En France, un maire pourrait être tenu de payer 53 000 € pour avoir refusé de marier un couple dont l’homme est Algérien. L’affaire, examinée par un tribunal, soulève des questions sur l’application des décisions judiciaires et les sanctions financières potentielles.
Contexte et litige
La ville de Chessy, située en Seine-et-Marne, est au centre d’un différend concernant le mariage entre une Finlandaise et un Algérien. L’homme est sous le coup d’une obligation de quitter le territoire français (OQTF) depuis 2022. Le 15 janvier 2026, l’avocate représentant le couple a sollicité le tribunal pour contraindre la mairie à publier les bans et fixer la date du mariage, selon un article du Parisien.

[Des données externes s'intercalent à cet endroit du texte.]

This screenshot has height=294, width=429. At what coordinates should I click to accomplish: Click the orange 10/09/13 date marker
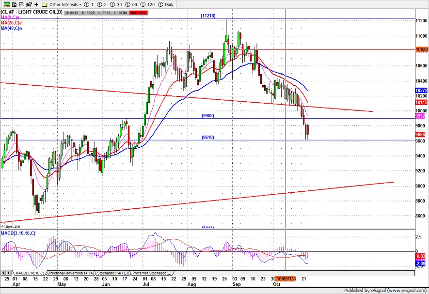pyautogui.click(x=285, y=279)
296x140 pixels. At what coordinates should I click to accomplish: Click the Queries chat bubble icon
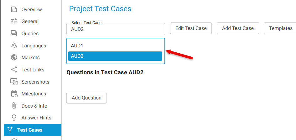(14, 33)
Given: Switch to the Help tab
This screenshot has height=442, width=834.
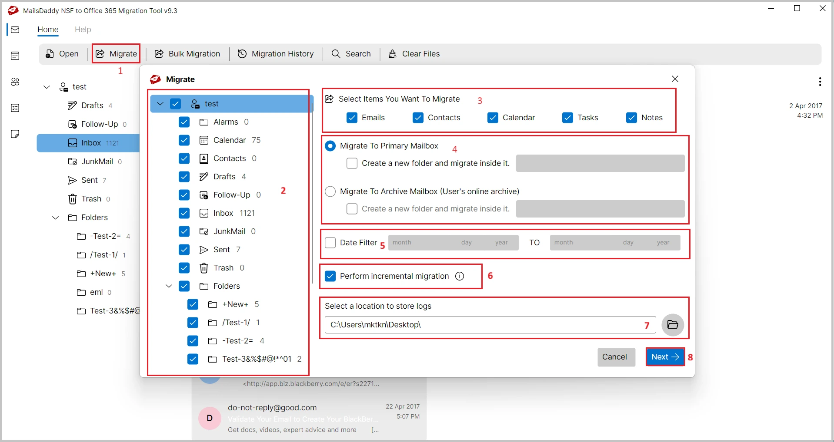Looking at the screenshot, I should (x=83, y=30).
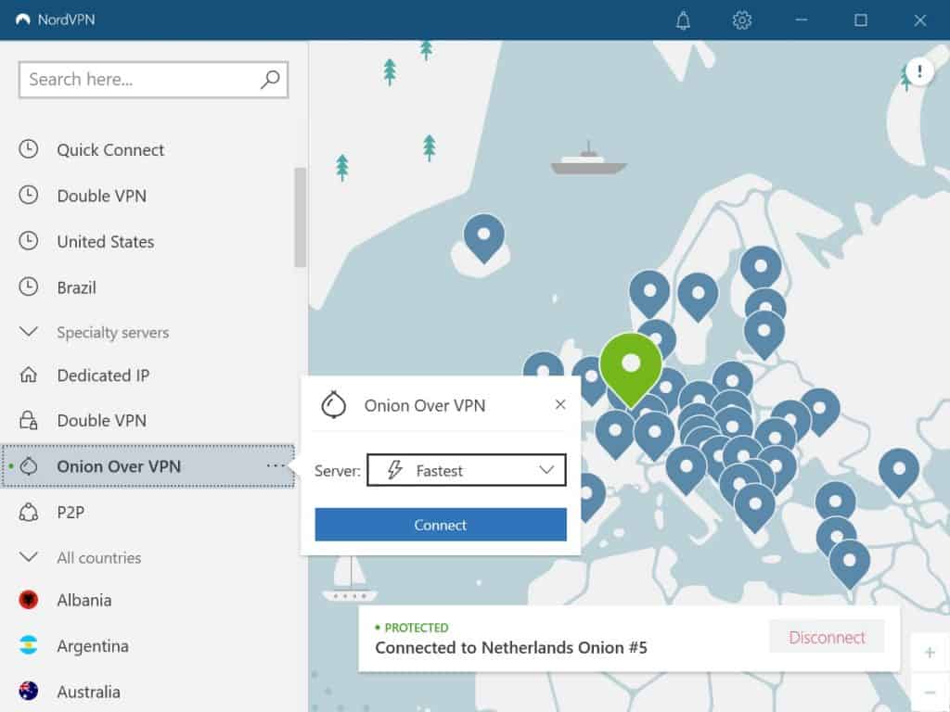
Task: Collapse the Specialty servers section
Action: point(29,332)
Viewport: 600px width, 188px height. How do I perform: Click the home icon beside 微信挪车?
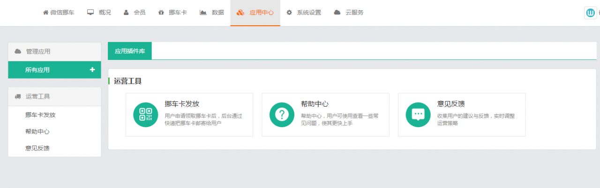tap(45, 13)
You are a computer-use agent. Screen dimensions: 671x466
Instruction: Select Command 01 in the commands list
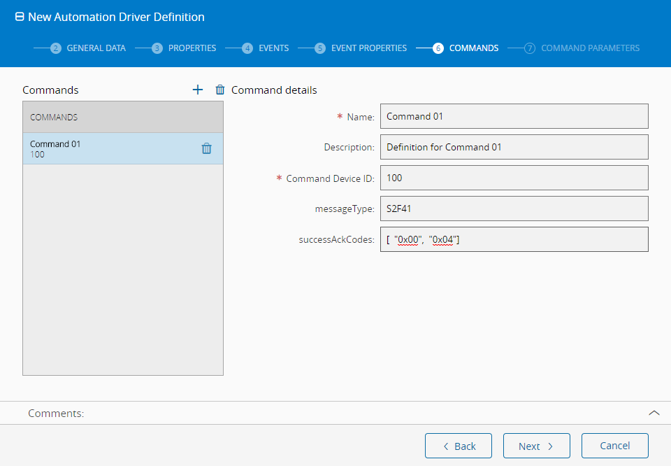[x=105, y=148]
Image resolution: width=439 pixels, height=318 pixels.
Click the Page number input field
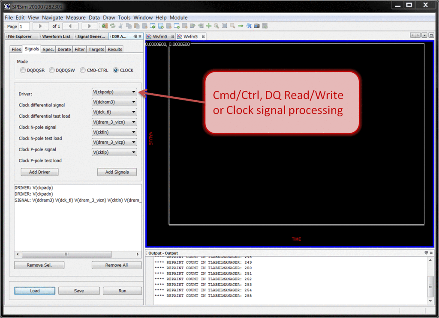[24, 27]
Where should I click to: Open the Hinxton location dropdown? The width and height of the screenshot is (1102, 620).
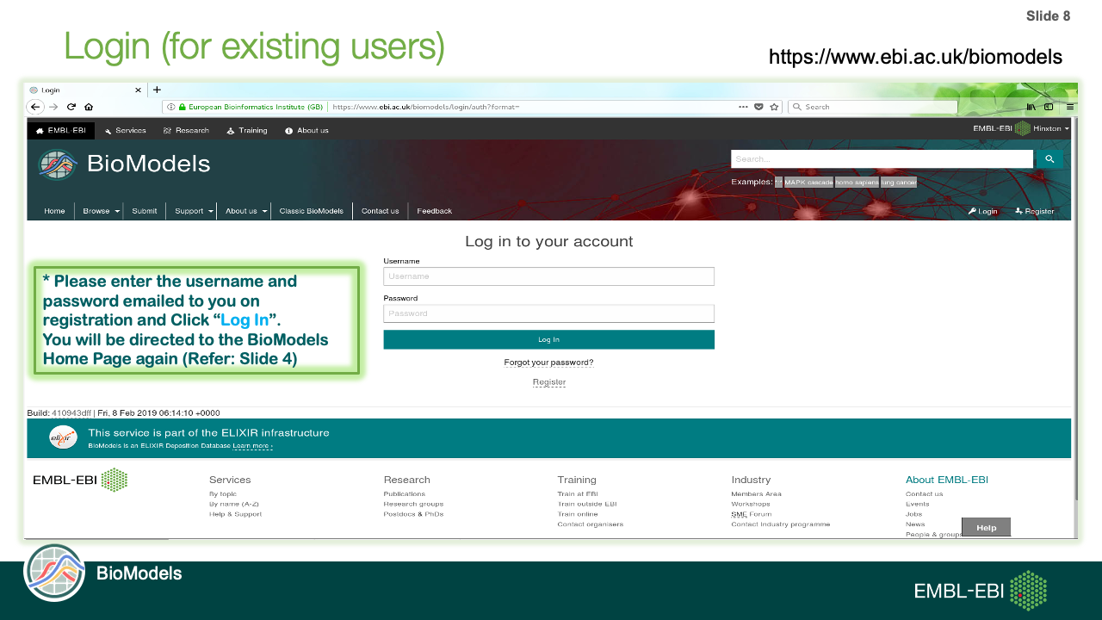(x=1050, y=128)

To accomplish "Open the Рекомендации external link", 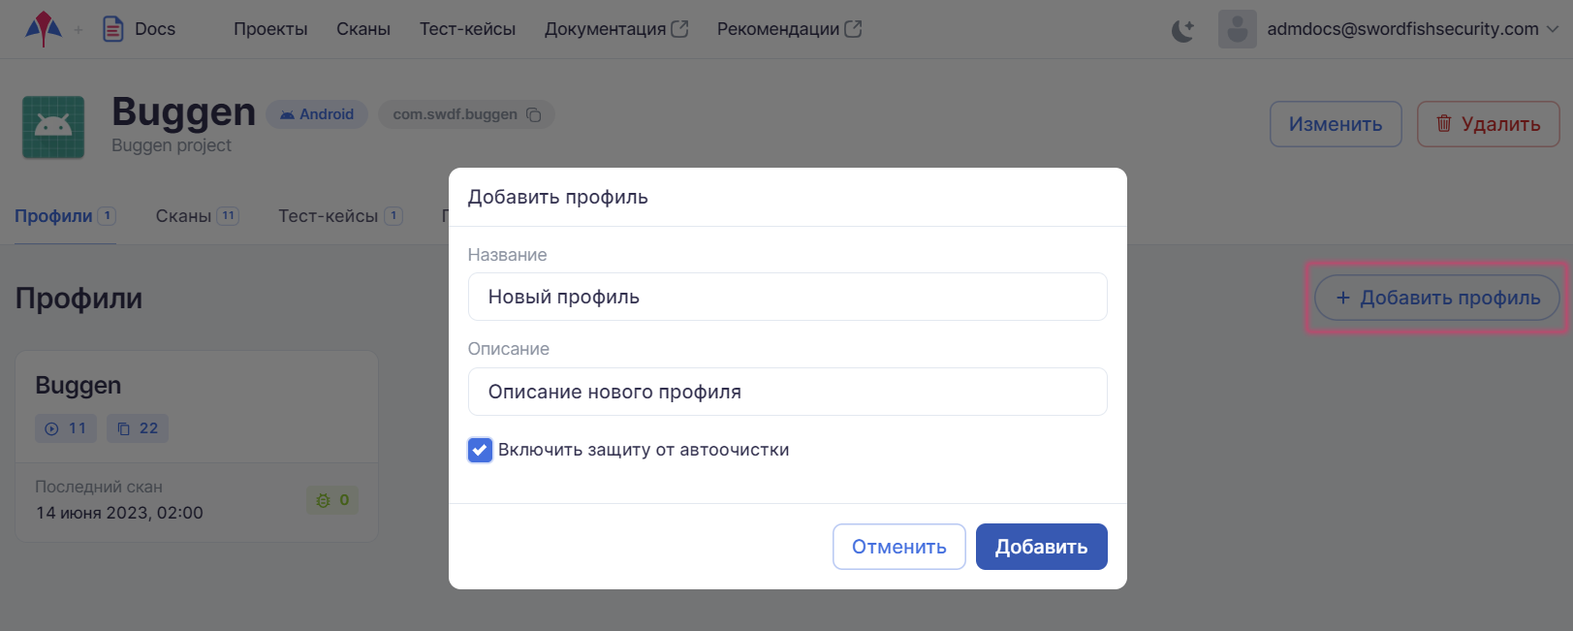I will coord(789,29).
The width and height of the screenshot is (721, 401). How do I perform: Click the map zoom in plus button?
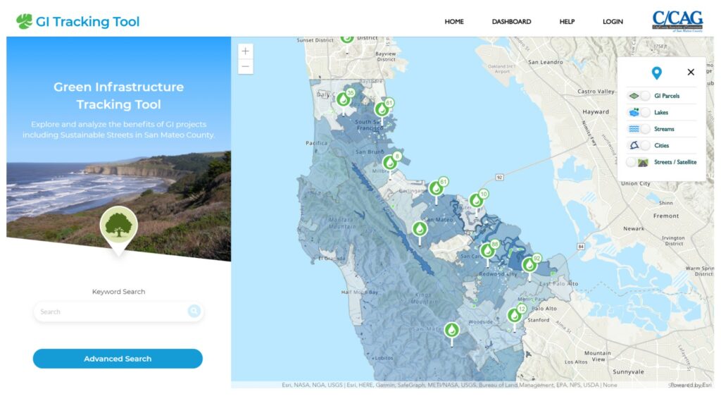[x=246, y=51]
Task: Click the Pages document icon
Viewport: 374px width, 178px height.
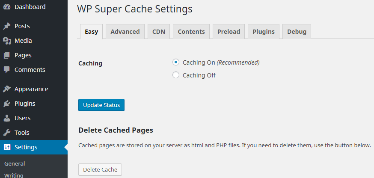Action: pos(7,55)
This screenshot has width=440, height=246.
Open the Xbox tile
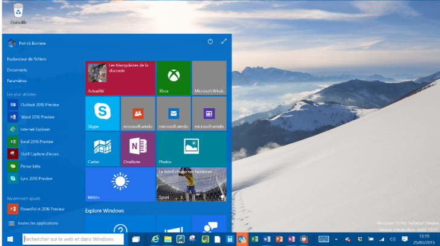point(173,77)
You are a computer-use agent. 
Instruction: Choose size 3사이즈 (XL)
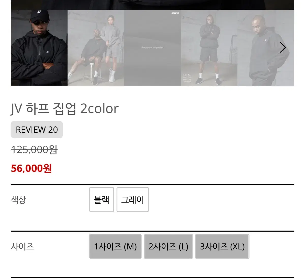pos(222,246)
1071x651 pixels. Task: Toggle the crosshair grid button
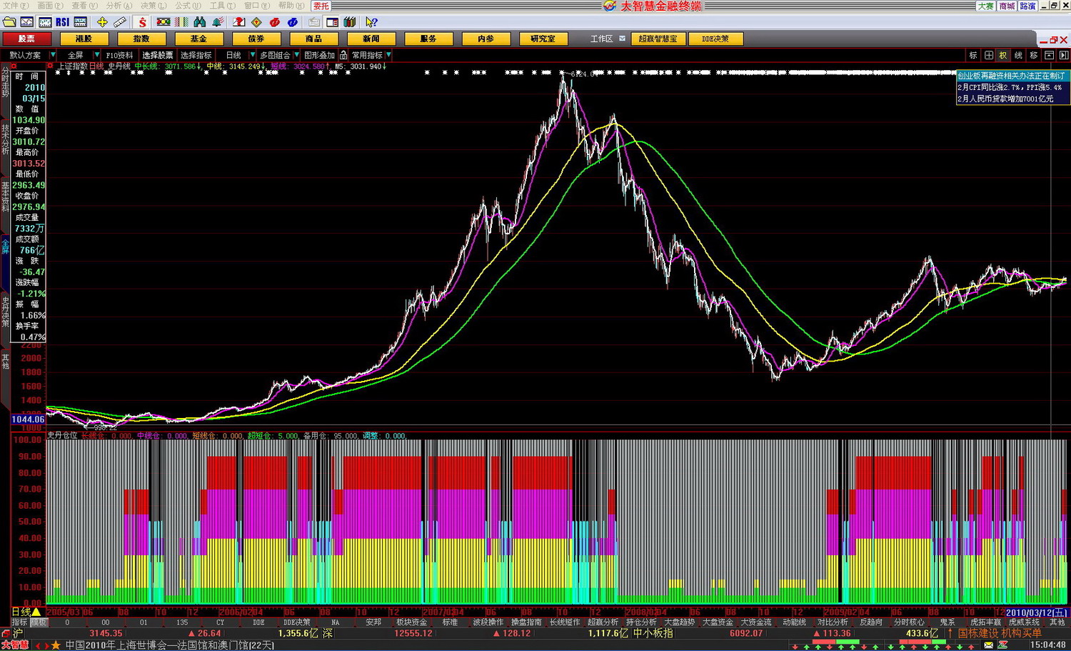coord(988,55)
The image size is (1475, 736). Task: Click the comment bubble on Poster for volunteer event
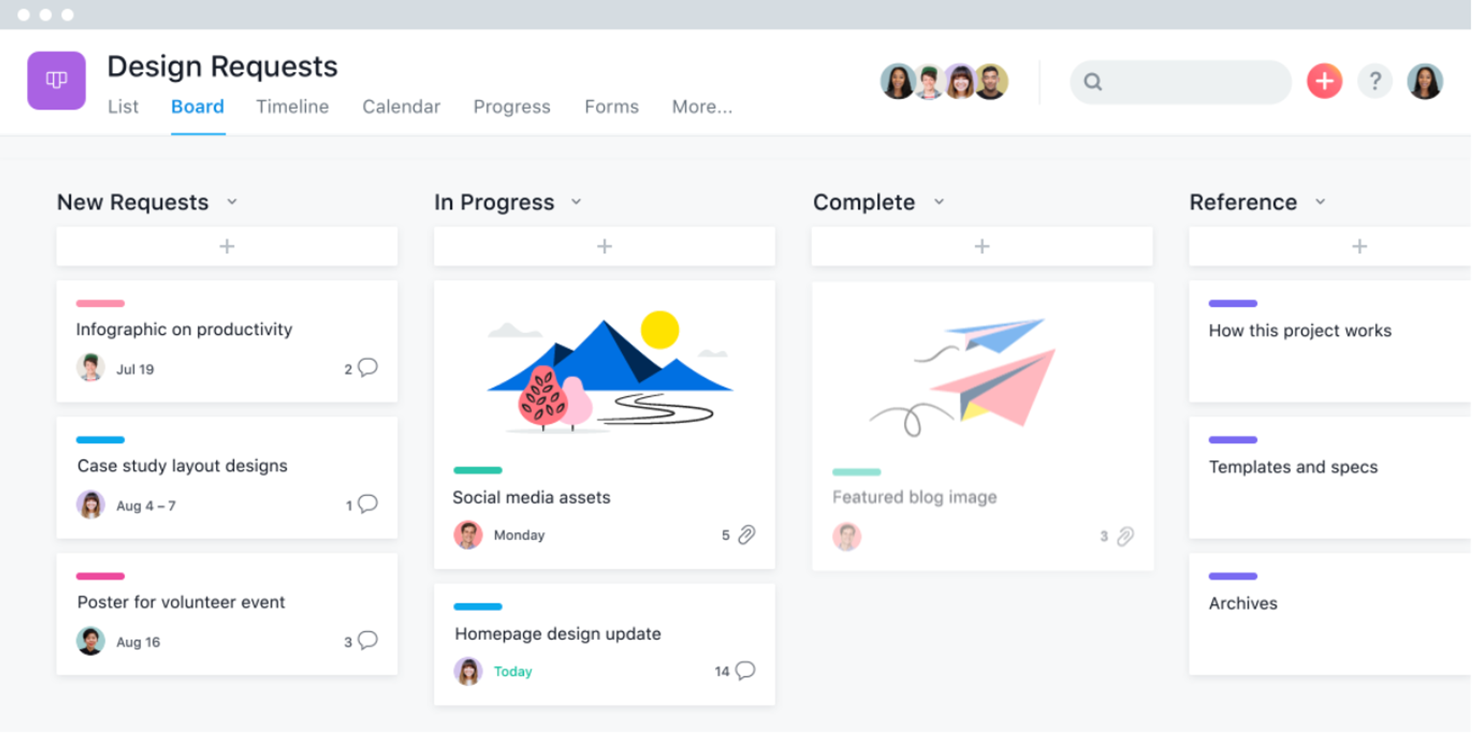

En décembre 2025, le maire Olivier Bourjot et ses adjoints avaient tenté de démissionner pour échapper à l’application de l’ordonnance du tribunal. Cependant, leur démission a été refusée par le préfet, les obligeant à poursuivre leurs fonctions.
Conséquences financières pour la mairie
Le couple exige une pénalité de 1 000 euros par jour pour chaque jour de retard dans la publication des bans, couvrant une période de 53 jours, pouvant atteindre un total de 53 000 euros. Une pénalité supplémentaire de 5 000 euros par jour est envisagée si le mariage n’est pas célébré à temps. Ces sanctions visent à inciter la mairie à respecter le jugement, soulignant les répercussions financières pour une administration locale refusant de se conformer à une ordonnance civile, y compris en matière matrimoniale.
Lors de l’audience, l’avocate du couple a insisté sur le devoir du maire de respecter la décision judiciaire. Elle s’est inquiétée des possibles manœuvres de retard jusqu’aux élections municipales suivantes. De son côté, l’avocat de la mairie a affirmé que le maire maintiendrait sa position, soulignant qu’il ne s’agissait pas d’une stratégie électorale mais d’une question de droit. Olivier Bourjot a déclaré qu’il ne se représenterait pas.
Avenir du dossier
Le tribunal de Meaux doit rendre sa décision le 27 janvier 2026. Ce jugement décidera si la mairie doit publier les bans et valider ou non les sanctions financières. Cette affaire éclaire les responsabilités des maires en France face aux décisions de justice, particulièrement concernant les mariages civils impliquant des ressortissants étrangers soumis à une OQTF.